I saw the Five Photos, Five Stories challenge on Chris Donner’s 61 Musings and loved the idea. Then, Chris challenged me to take part.
The rules of Five Photos, Five Stories Challenge require you to post a photo each day for five consecutive days and attach a story to the photo (It can be fiction or non-fiction, a poem or simply a short paragraph) and then nominate another blogger to carry on this challenge. Accepting the challenge is entirely up to the person nominated, it is not a command. I’d love for everyone to try this, but if I have to nominate a blogger, I nominate Wandering Cows because they always do such a phenomenal job with photo challenges.
Here’s my first photo and the story that goes with it.
The man in this picture is Frans, Dutchman and host of the beautiful joglo guesthouse where I stayed in Jogjakarta, Indonesia. He graciously took me on a walk around the neighborhood behind the guesthouse and showed me life in the village.
We stopped by a school, stopped to greet some villagers, and then popped into this tiny shack-like store. I snapped this picture to show to a friend of mine who works for Vick’s. The brand team often tries to figure out how to sell to small, remote places like Java where people have little money and don’t buy more than they need in the moment. It was exactly what Frans was explaining to me about life there, too. He said that people don’t think ahead in places like Java, where immediate need trumps any idea of saving for the future. If you have a dollar, you spend a dollar. If you need toilet paper, or shampoo, or Vick’s cough medicine, you walk down to the little Mom & Pop store like this and buy a dose, or a roll, or whatever other single-use wares they sell. In Indonesia, that’s how Vick’s does business.

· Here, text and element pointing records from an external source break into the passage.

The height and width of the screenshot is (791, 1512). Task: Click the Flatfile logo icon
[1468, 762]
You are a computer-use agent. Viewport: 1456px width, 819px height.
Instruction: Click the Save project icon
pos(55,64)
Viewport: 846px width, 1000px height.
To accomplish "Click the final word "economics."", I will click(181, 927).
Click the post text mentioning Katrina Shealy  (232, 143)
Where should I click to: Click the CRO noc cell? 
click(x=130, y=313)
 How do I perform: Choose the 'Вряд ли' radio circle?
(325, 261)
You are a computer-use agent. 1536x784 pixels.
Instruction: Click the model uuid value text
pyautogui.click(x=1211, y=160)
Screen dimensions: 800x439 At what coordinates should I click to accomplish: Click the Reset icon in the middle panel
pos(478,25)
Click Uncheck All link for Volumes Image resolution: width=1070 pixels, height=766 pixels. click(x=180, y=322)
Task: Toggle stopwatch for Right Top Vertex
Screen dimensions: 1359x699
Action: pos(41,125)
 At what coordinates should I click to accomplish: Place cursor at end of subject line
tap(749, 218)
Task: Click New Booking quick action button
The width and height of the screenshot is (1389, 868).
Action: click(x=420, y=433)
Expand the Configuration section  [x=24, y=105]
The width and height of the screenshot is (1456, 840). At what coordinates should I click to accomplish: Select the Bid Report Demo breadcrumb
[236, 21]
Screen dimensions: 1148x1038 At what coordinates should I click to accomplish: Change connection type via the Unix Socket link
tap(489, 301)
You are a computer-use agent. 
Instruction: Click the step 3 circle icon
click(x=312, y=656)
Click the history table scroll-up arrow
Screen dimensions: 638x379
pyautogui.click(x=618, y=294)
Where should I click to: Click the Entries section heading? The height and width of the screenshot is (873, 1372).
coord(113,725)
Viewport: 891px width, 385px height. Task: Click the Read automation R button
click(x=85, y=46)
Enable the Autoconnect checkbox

Here in America, we’d look at these Vick’s pouches and consider them free trial sizes. Then we’d buy a bundle of bottles of cough medicine in bulk and take them home to our cavernous cupboards.
Which approach is more like life in your corner of the world?
Rare, and getting more so, are the small country stores in America that cram a little bit of everything into a few hundred square feet. Walmart and other chains have done in most of these mom and pop operations, but when you find one, they are worth cherishing, like an animal about to go extinct. –Curt
Yes, they are rare. The only ones anywhere near me are the corner shops near the universities.
Haha! There I was reading along and I got a bit of a surprise when I saw my name up in “lights”. That’s a great challenge. I’ll have to get my creative juices into gear.
That’s a really interesting perspective – buying the thing you need now, for the one use. It too made me stop and contemplate my multiple buy habits, and the things that accumulate around the house that I don’t need but just wanted to try … and then they lose favour or are forgotten.
:). I hope you accept the challenge. It seems right up your alley.
A friend of mine here in the States used to go to the store very day to but what she needed. It seemed so strange to me. We do weekly shopping and I view it as such a chore. But her funds were limited, so I guess it made more sense. She couldn’t put out the money for a weeks worth all at once, much like the people in Indonesia. (Plus, it’s not part of their culture.) what’s sad to me, though, is that it’s more expensive to buy one small item at a time. The people who can afford to buy in bulk save money, and they probably don’t need to.
It was always the way back in the day before fridges, deep freezes, supermarkets. The wife ran the home and shopped on a daily basis. She queued at the butcher, the grocer, and negotiated her purchase. Nothing was wasted and thrown away.
Looking forward to the next in the series Julie.